Lifestyle · 30 May 2026

Opinion: Science Remains Resilient Amid Institutional Strain

A STAT News opinion piece by Jonathan Jackson argues that science's self-correcting nature makes it fundamentally durable despite current pressures.

A commentary published by STAT News on May 27, 2026 takes an optimistic position on what its author frames as a transformative moment for organised science. Written by Jonathan Jackson, the piece argues that the institution of science is not merely surviving present pressures but is, by its very nature, equipped to do so.

A Self-Correcting Enterprise

The central claim of the commentary is straightforward: science endures because of what science fundamentally is. Jackson grounds this argument in the idea that the discipline's internal logic — the processes that define it as a distinct way of producing knowledge — are the same processes that allow it to weather disruption.

Science itself is inherently resilient — that is, after all, why it's science.

That formulation, spare as it is, carries the weight of the entire piece. The argument is not that science is without difficulty, but that difficulty does not translate to collapse when the enterprise in question is built around the capacity for self-examination and correction.
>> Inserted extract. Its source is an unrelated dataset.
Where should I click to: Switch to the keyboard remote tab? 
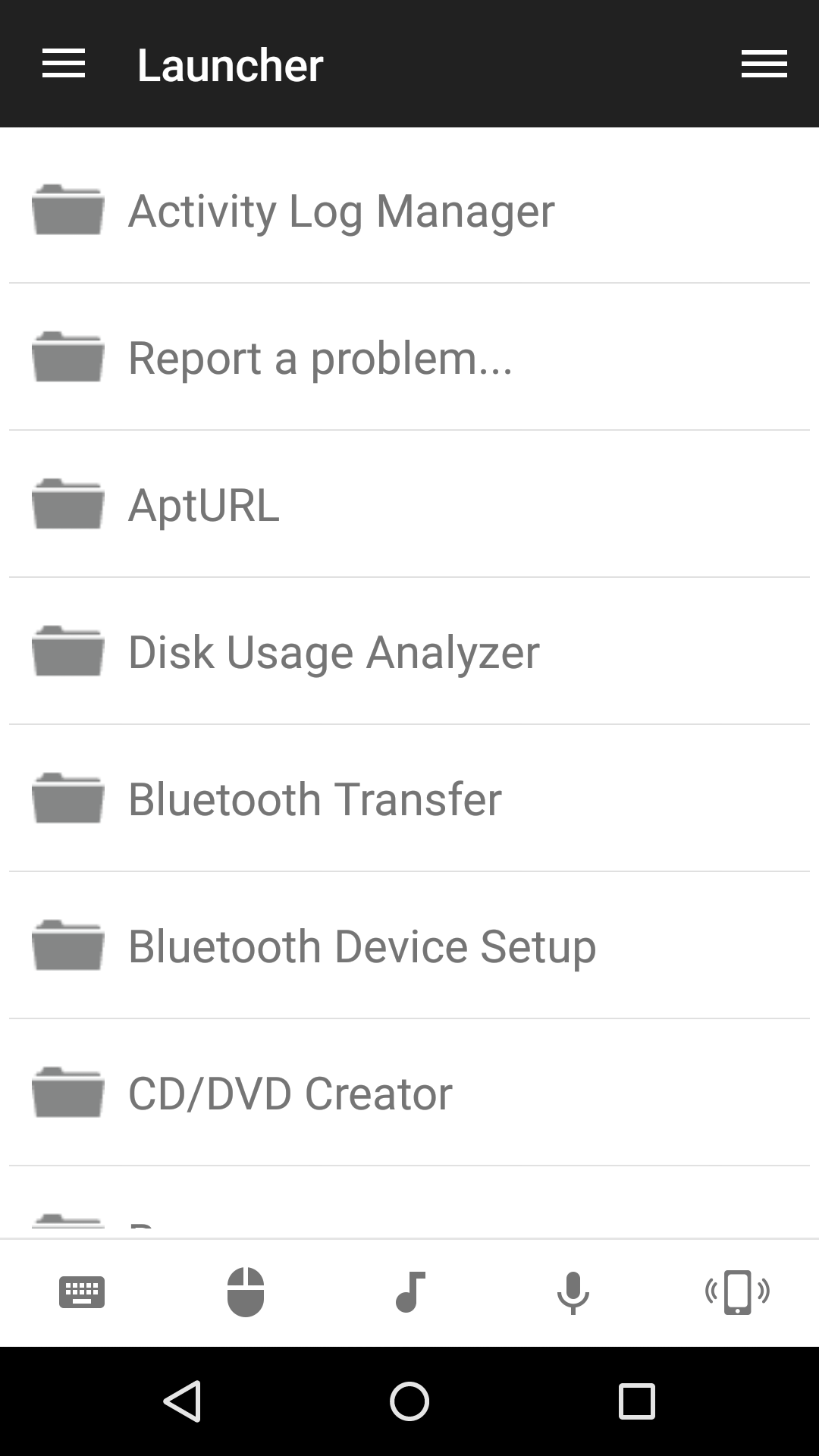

Optimism Without Dismissal

According to STAT News, Jackson's stance is measured rather than triumphalist. The commentary does not appear to wave away the pressures currently bearing on scientific institutions. Instead, the framing treats the present moment as one of genuine consequence — a period that may reshape how science is conducted and communicated — while stopping short of treating that consequence as catastrophic.

The piece's headline, which invokes an "end" to science as currently known, is deliberately provocative. The body of the argument, however, is less dramatic in its conclusions. Jackson's position, as reported, is that transformation and termination are not equivalent outcomes, and that the former has historically been a feature of how knowledge-producing institutions develop over time.

Sparse on Specifics, Clear on Thesis

The commentary does not, based on available research, enumerate specific institutional failures or cite particular episodes as evidence for its claims. The argument operates at the level of principle: science's durability is structural, not contingent on any single reform or correction. That sparseness is itself a rhetorical choice, keeping the focus on the broad claim rather than on any particular controversy or data point.

The piece was published in STAT News, a publication that covers health, medicine, and the life sciences. Its appearance as opinion rather than reported analysis signals that the views expressed are Jackson's own, though the publication's editorial decision to run the piece suggests the argument was considered worth airing in a moment of heightened scrutiny of scientific institutions.

References

  1. Opinion: It’s the end of science as we know it, and I feel fine STAT News
This is news reporting and is not medical advice. For medical questions, consult a doctor.